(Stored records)
=-=-=

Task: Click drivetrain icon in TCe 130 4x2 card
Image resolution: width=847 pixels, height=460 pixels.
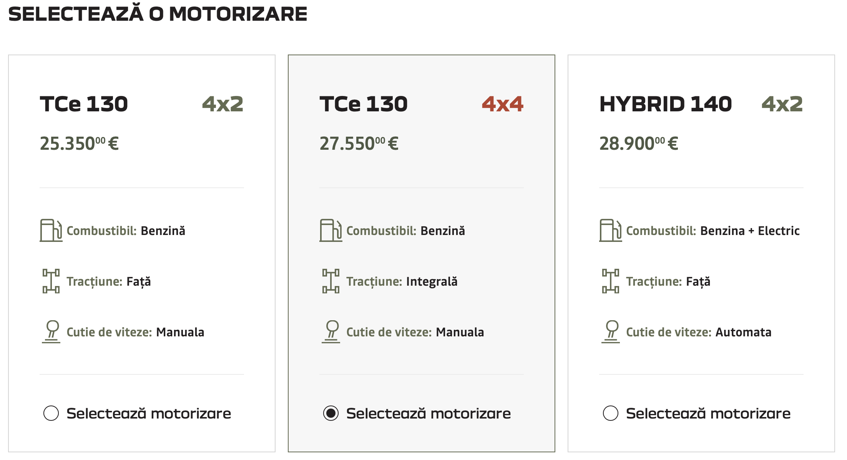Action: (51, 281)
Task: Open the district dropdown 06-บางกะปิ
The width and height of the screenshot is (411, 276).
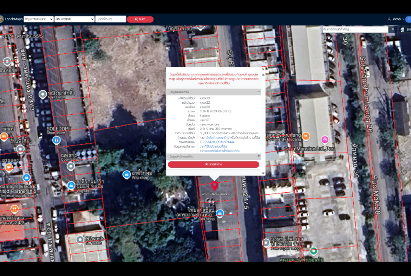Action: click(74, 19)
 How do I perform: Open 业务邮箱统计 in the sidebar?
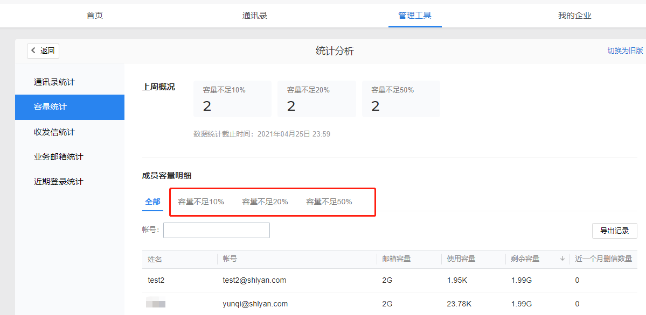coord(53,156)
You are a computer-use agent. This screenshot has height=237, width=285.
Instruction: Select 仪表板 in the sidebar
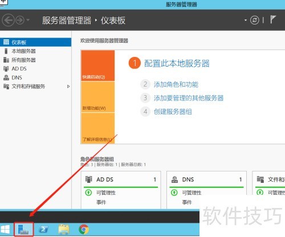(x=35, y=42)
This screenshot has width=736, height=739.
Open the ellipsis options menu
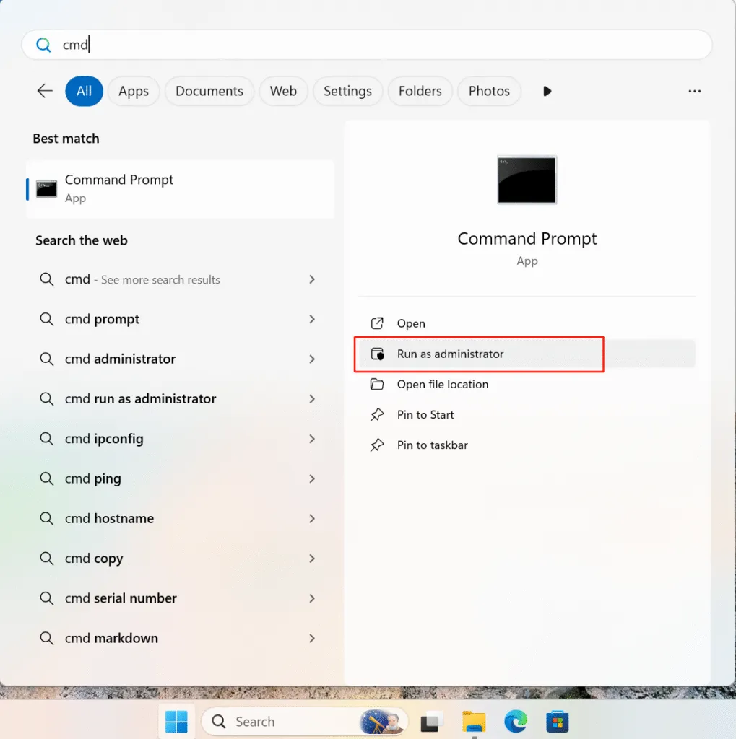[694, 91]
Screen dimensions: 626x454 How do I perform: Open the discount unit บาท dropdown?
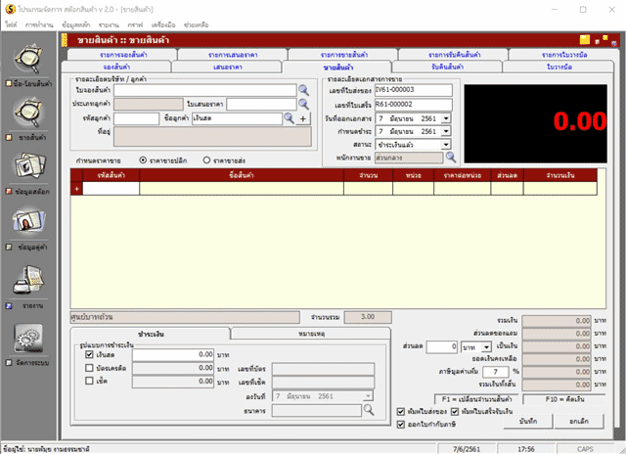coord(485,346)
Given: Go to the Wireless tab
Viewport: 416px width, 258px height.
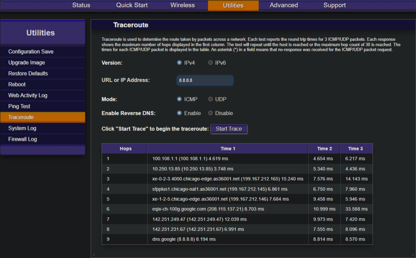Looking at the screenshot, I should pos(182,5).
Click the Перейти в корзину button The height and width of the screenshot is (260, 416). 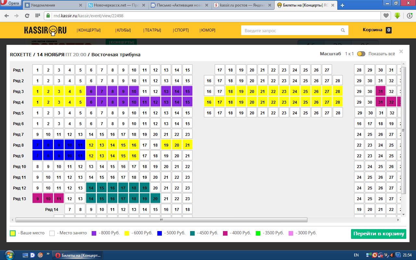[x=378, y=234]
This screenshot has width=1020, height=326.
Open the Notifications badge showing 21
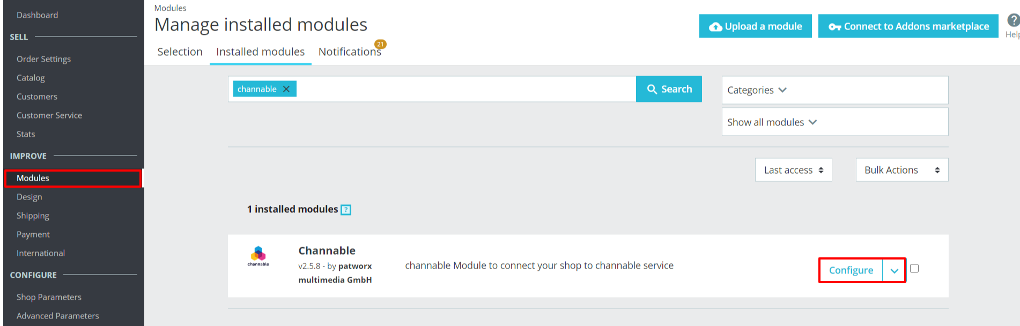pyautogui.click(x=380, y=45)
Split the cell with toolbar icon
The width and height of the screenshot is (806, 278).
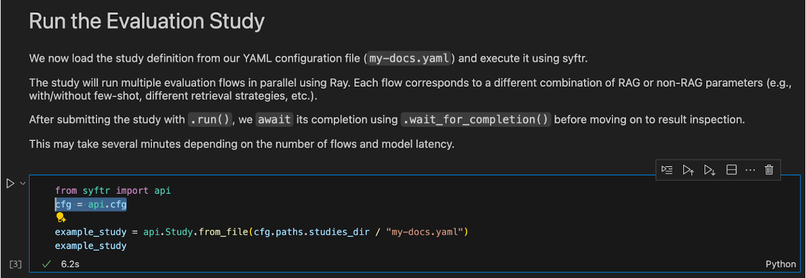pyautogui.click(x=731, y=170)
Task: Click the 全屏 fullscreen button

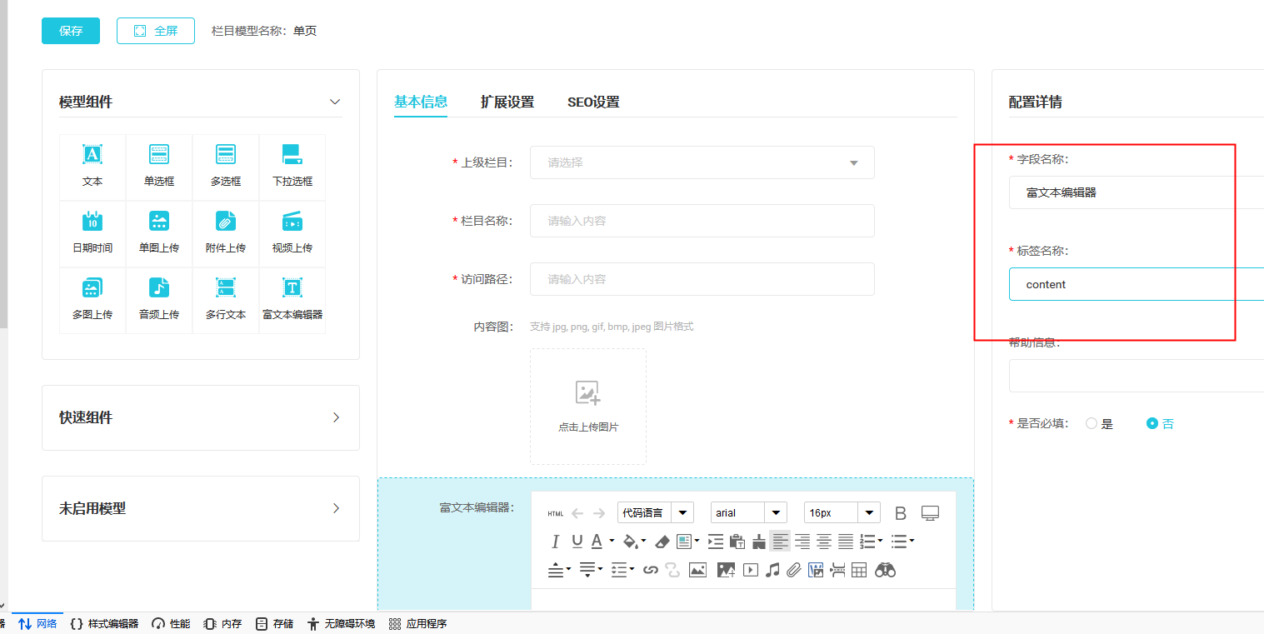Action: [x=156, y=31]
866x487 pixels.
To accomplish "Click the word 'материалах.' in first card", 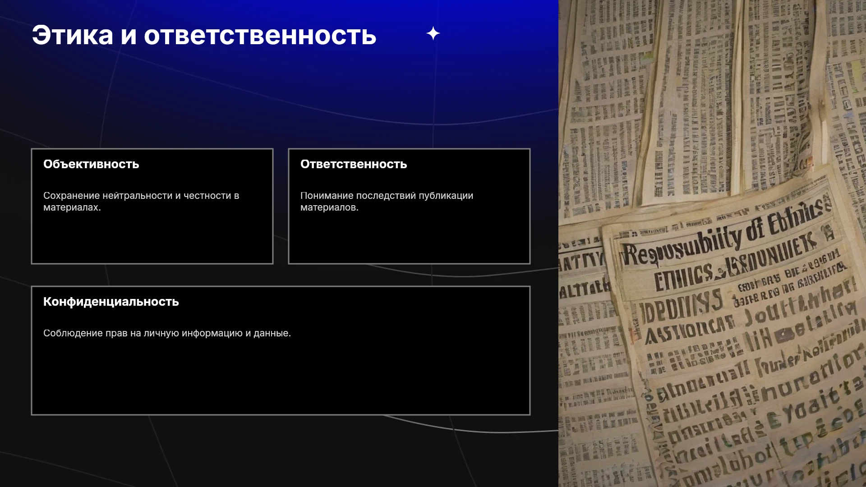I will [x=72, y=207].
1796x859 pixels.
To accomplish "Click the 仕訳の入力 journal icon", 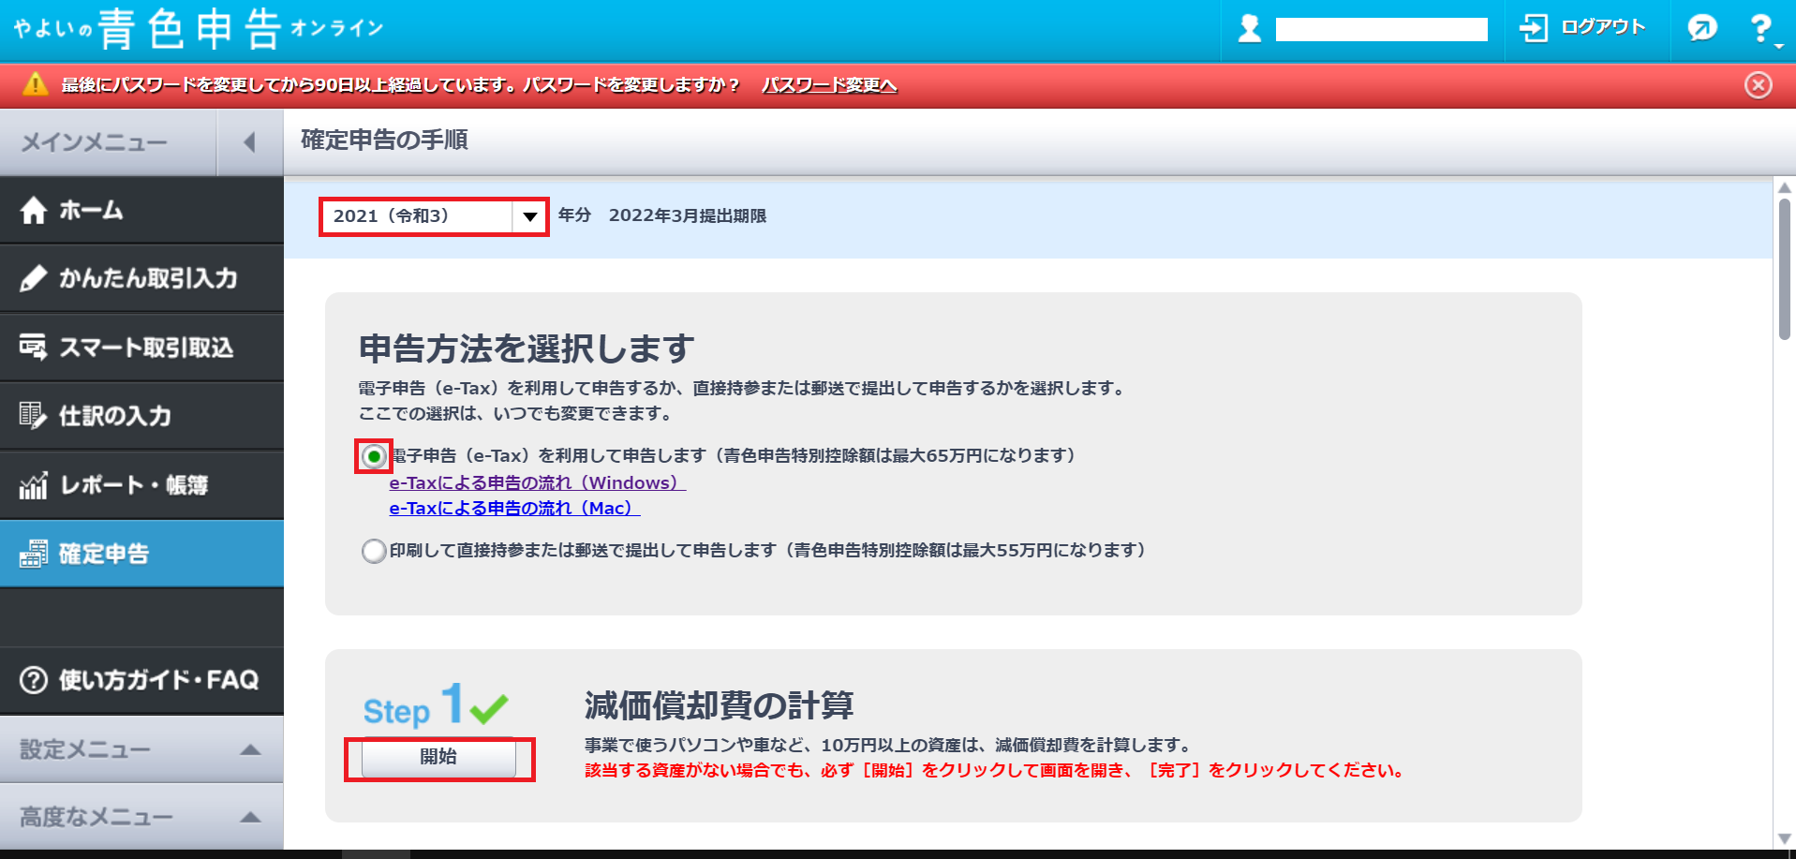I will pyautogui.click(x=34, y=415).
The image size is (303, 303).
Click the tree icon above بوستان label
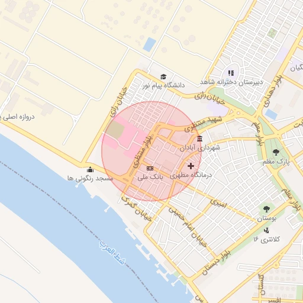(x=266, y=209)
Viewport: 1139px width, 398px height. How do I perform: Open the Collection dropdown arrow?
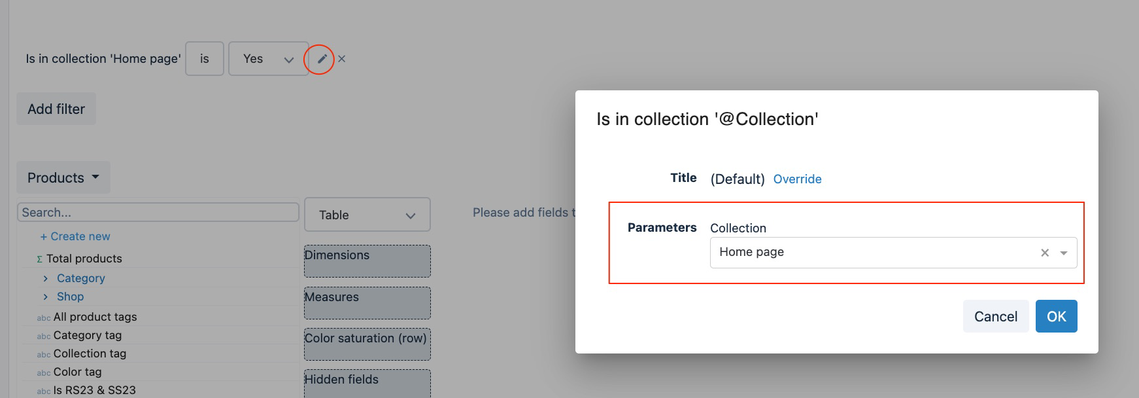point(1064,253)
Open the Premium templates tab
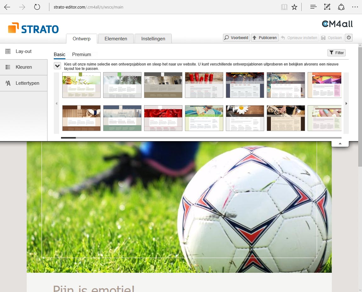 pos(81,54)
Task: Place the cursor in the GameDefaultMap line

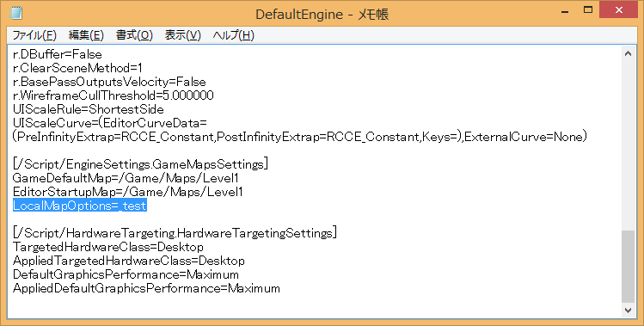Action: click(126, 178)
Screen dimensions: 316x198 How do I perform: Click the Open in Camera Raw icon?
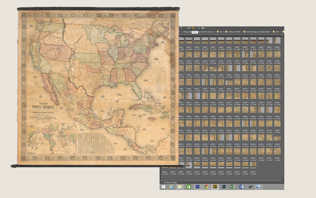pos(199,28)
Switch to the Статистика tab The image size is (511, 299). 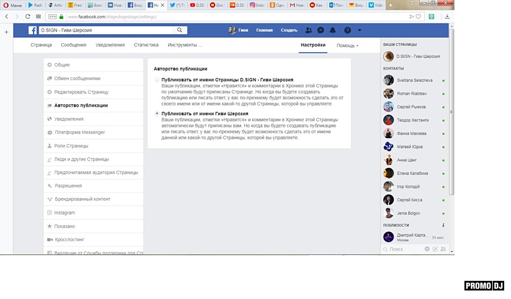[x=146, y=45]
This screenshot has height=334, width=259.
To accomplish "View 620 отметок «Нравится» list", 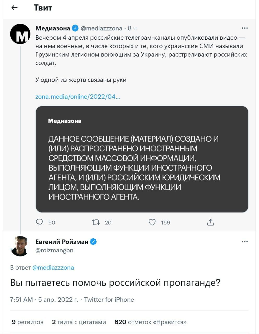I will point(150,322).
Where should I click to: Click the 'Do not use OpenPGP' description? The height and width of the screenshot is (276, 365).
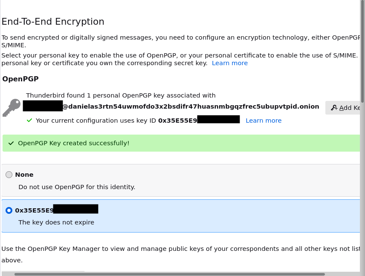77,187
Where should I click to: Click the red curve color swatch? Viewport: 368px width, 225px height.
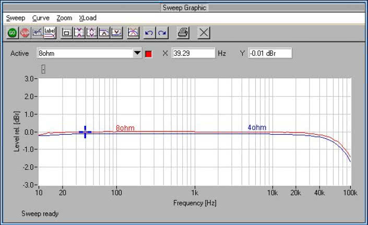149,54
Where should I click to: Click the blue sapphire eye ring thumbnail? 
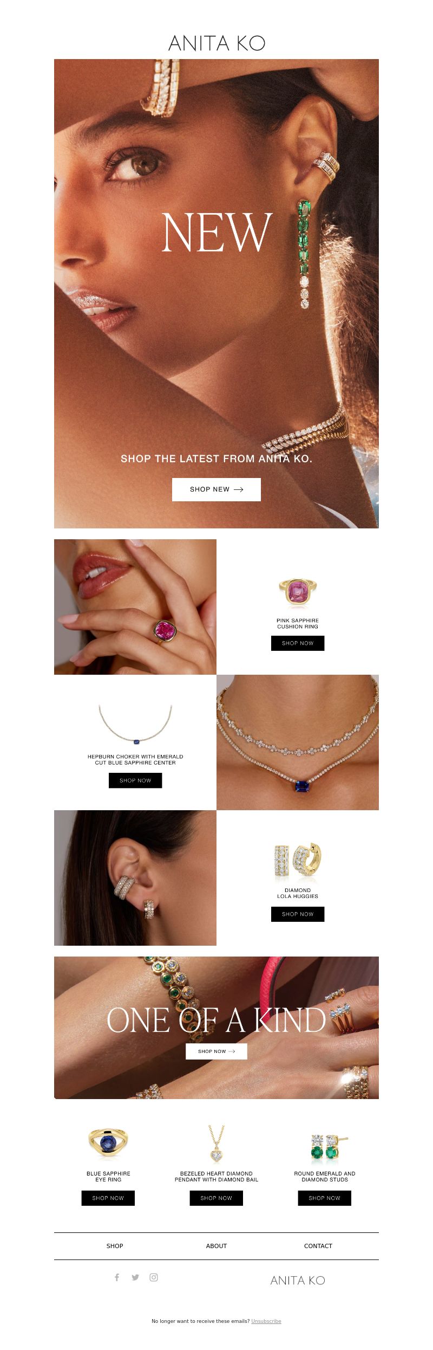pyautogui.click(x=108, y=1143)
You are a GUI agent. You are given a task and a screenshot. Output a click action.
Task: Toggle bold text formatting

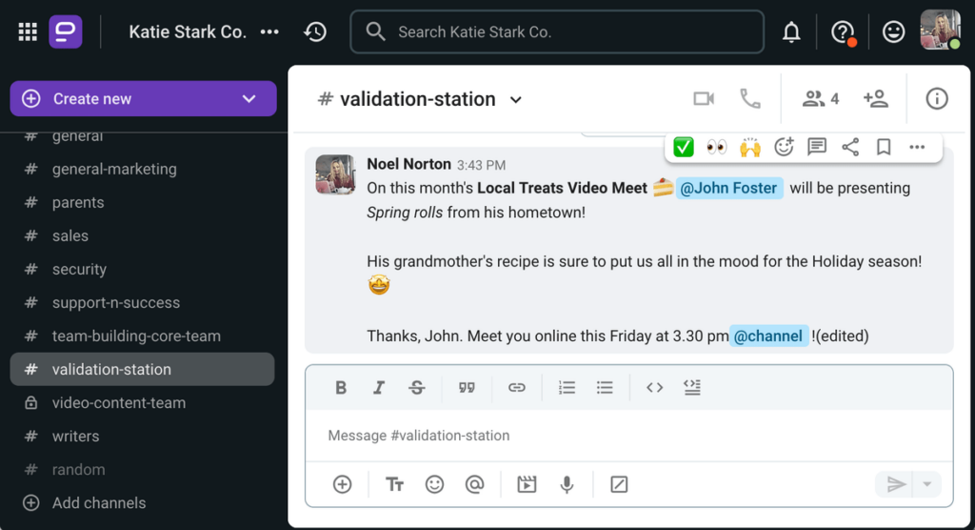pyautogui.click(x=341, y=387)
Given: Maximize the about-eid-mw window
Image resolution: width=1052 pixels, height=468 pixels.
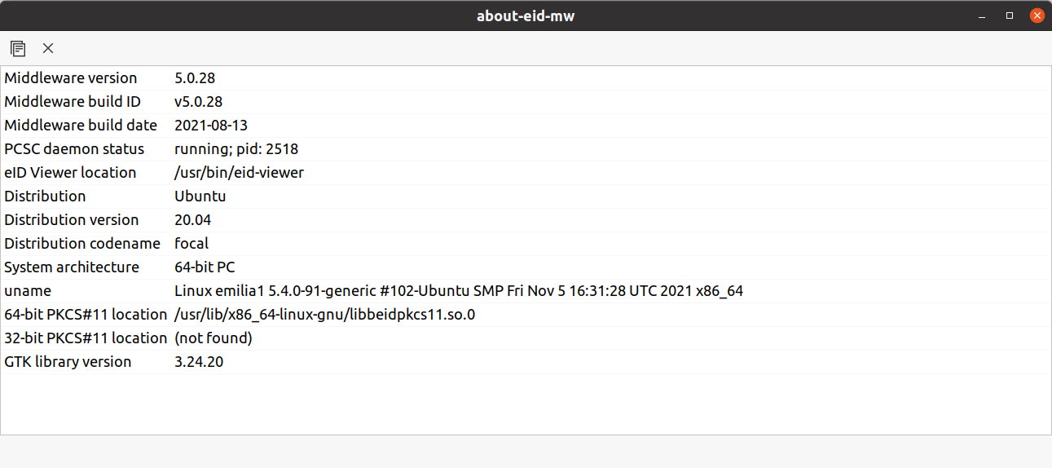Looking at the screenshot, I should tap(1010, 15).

=-=-=

Problem requirements:
What is needed is an exact transcription of the lines from the one containing "You are a GUI" through the last line of the records above, both included, with no pictures.

Result below:
You are a GUI agent. You are given a task and a screenshot. Output a click action.
Task: Toggle bold text formatting

pyautogui.click(x=341, y=387)
Given: Maximize the about-eid-mw window
Image resolution: width=1052 pixels, height=468 pixels.
Looking at the screenshot, I should tap(1010, 15).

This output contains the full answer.